**TEXT SHOWN:**
───
Hiking in Rhode Island, as with anywhere else in the world, does present its fair share of hazards that you should be aware of. In Rhode Island, hunting season starts in mid September and continues well into the spring. Hunting is allowed in all state management areas and several Nature Conservancy and local Land Trust properties throughout the state. Wearing the proper attire while hiking is not only suggested, but mandatory in these areas. Please click the link below for more information.

Hunting regulations

Please note sections 10.6 and 11.6 of the RI hunting regulation on requiring the use of orange vests and hats on State management properties and other properties where hunting is allowed.

10.6 All users of State Management Areas and undeveloped State Parks are required to wear solid daylight fluorescent orange during appropriate seasons.
───
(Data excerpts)

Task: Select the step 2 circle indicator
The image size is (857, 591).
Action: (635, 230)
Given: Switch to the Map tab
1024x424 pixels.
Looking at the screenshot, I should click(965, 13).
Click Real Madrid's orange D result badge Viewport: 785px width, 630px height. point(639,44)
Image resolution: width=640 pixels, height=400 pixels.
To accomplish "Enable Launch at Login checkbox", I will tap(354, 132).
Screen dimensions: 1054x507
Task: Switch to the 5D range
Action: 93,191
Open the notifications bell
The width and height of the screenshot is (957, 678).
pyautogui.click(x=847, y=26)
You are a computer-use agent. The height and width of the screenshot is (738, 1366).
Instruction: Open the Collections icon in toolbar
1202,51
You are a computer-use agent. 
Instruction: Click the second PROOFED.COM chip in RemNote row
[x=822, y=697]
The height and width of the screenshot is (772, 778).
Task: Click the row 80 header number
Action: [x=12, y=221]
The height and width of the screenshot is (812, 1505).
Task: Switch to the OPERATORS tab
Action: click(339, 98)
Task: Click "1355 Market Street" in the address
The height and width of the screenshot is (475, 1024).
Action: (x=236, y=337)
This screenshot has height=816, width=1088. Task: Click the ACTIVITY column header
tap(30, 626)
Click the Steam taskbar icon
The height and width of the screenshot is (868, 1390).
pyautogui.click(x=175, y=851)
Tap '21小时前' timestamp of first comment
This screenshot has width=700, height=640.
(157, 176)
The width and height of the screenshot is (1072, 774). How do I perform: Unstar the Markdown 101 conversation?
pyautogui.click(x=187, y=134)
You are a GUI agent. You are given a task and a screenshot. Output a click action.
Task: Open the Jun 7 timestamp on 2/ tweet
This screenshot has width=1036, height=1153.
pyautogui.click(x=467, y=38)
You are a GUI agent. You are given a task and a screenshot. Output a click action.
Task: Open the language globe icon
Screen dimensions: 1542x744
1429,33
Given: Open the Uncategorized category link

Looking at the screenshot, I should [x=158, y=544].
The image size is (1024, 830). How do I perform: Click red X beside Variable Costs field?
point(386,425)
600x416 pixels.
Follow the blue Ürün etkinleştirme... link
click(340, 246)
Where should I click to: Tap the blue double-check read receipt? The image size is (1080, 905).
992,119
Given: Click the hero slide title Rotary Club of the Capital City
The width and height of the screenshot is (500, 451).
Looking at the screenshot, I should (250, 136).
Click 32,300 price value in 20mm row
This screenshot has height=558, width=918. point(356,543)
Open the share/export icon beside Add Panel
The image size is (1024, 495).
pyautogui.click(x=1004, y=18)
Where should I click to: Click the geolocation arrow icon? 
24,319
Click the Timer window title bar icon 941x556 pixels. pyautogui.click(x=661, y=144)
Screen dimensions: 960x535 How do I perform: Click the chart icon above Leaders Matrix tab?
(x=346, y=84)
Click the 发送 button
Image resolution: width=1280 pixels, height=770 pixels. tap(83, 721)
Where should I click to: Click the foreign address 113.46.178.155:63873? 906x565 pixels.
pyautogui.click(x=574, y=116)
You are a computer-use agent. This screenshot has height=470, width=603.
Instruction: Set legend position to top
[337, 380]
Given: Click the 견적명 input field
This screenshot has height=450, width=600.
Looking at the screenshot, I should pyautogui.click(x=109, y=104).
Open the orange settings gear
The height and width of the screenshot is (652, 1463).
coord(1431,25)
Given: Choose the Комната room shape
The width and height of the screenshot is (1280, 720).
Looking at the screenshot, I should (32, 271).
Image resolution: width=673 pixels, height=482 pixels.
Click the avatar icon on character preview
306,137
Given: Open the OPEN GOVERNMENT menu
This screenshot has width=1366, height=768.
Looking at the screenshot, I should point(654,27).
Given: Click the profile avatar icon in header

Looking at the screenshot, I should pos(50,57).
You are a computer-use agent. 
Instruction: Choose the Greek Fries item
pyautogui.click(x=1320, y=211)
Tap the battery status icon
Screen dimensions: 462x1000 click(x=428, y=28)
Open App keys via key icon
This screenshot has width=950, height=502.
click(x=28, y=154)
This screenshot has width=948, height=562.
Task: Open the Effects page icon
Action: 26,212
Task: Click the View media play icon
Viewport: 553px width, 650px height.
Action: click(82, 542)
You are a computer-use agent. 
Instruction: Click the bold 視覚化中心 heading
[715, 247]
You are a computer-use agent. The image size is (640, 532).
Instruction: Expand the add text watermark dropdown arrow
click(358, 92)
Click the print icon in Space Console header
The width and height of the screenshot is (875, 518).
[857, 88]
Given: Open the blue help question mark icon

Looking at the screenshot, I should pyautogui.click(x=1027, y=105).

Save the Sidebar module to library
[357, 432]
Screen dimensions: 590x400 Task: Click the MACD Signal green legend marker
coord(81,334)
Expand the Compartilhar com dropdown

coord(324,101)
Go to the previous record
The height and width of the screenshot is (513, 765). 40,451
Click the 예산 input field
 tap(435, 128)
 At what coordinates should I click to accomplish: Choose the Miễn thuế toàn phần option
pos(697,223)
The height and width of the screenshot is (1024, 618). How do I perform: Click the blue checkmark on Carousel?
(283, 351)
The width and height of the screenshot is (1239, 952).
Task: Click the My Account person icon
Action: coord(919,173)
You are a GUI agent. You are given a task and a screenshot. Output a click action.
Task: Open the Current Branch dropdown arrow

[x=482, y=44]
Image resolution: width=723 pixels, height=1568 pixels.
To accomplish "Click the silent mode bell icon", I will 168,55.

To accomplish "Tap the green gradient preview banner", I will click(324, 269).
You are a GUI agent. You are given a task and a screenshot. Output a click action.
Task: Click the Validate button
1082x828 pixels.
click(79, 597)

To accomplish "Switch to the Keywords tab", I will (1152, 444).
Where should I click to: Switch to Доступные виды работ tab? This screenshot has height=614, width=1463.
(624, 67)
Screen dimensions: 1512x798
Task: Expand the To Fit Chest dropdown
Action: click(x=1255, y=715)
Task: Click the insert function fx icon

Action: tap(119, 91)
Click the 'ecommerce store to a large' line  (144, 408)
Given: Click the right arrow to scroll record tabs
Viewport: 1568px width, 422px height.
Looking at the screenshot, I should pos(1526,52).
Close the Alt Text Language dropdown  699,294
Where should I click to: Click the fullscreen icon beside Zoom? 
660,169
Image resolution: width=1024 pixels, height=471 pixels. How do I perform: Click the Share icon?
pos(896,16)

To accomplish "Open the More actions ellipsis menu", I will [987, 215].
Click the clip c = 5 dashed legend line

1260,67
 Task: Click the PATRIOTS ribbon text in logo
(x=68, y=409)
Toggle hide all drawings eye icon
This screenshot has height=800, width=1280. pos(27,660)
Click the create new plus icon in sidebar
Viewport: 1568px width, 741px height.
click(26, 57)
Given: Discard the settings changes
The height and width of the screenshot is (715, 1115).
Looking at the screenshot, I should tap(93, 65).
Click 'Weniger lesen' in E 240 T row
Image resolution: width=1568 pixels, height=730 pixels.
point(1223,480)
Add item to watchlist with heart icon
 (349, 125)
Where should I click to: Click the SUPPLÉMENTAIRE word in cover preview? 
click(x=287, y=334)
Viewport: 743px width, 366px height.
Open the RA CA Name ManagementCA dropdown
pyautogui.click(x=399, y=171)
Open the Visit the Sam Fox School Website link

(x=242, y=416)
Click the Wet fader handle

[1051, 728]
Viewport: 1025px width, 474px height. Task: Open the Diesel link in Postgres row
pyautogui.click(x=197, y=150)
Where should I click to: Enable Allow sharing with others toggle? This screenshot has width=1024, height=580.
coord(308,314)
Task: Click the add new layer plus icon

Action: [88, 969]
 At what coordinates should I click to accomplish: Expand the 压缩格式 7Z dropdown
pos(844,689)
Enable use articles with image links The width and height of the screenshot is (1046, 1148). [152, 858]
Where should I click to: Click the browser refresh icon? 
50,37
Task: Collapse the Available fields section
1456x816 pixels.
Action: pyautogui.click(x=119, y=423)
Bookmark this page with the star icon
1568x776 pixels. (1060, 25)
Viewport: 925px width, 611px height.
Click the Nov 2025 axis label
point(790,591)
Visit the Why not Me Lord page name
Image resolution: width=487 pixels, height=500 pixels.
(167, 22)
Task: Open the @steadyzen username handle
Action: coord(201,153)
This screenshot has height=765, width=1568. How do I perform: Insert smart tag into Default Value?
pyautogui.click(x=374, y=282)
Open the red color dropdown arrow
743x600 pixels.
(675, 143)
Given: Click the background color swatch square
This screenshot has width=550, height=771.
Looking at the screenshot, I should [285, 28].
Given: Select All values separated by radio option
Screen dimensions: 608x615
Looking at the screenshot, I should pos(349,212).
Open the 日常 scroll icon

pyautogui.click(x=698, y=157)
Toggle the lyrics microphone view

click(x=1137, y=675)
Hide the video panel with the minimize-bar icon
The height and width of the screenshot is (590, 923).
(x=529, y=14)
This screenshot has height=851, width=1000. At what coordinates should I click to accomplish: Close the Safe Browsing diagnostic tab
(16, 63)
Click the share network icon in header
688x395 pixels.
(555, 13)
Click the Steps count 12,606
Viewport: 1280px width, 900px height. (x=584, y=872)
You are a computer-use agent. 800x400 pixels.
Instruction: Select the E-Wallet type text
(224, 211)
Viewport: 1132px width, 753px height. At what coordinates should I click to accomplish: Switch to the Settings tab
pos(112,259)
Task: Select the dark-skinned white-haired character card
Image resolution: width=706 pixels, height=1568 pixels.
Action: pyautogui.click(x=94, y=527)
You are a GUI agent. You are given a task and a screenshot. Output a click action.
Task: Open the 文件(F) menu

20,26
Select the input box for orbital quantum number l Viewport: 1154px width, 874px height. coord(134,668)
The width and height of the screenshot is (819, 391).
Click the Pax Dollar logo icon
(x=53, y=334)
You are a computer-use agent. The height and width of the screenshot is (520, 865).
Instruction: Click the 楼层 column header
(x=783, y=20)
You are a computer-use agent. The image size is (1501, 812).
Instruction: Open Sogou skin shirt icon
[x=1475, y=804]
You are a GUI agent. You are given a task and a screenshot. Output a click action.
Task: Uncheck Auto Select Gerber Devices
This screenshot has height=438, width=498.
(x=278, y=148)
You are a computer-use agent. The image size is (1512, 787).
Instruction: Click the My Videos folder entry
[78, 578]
───
**BRIEF 1:**
Answer these questions using the Rhode Island hiking text:
(a) When does hunting season start in Rhode Island, and how long does it run?
(b) Which two sections of the RI hunting regulation does it point to?
(c) What must all users of State Management Areas and undeveloped State Parks wear during appropriate seasons?
**BRIEF 2:** Write what comes next in the Rhode Island hiking text, starting after its last sentence.

**WRITTEN RESPONSE 1:**
(a) It starts in mid September and continues well into the spring.
(b) Sections 10.6 and 11.6.
(c) Solid daylight fluorescent orange.

**WRITTEN RESPONSE 2:**
11.6 Fluorescent Orange Requirement: Fluorescent orange safety clothing is required during the hunting season statewide for all hunters. To meet this requirement, safety clothing must be solid daylight fluorescent orange. Fluorescent camouflage does not meet this requirement. The hunter orange must be worn above the waist and be visible in all directions. Examples that meet the orange requirements are a hat that covers 200 square inches or combination of hat and vest covering 500 square inches. The following orange requirements apply:

11.6.5 Five hundred (500) square inches by all hunters and other users (including archers) during shotgun deer seasons.

11.6.8 All other users of State Management areas and designated undeveloped State Parks, including but not limited to: hikers, bikers, and horseback riders, are required to wear two hundred (200) square inches of solid daylight fluorescent orange from the second Saturday in September to the last day of February, and the third Saturday in April to the last day in May, annually.

In recent years the wildlife population has been making a resurrection in Rhode Island. Animals like bears, mountain lions, and bob cats have been reported throughout the state. Coyotes and foxes have been common as well. Most wild animals are harmless to hikers in Rhode Island. They are in fact just afraid of you as you are of them. However, an animal protecting its young or food source may become aggressive. The animal may also become aggressive if it is rabid or feels cornered. It is best to avoid wild animals altogether when hiking.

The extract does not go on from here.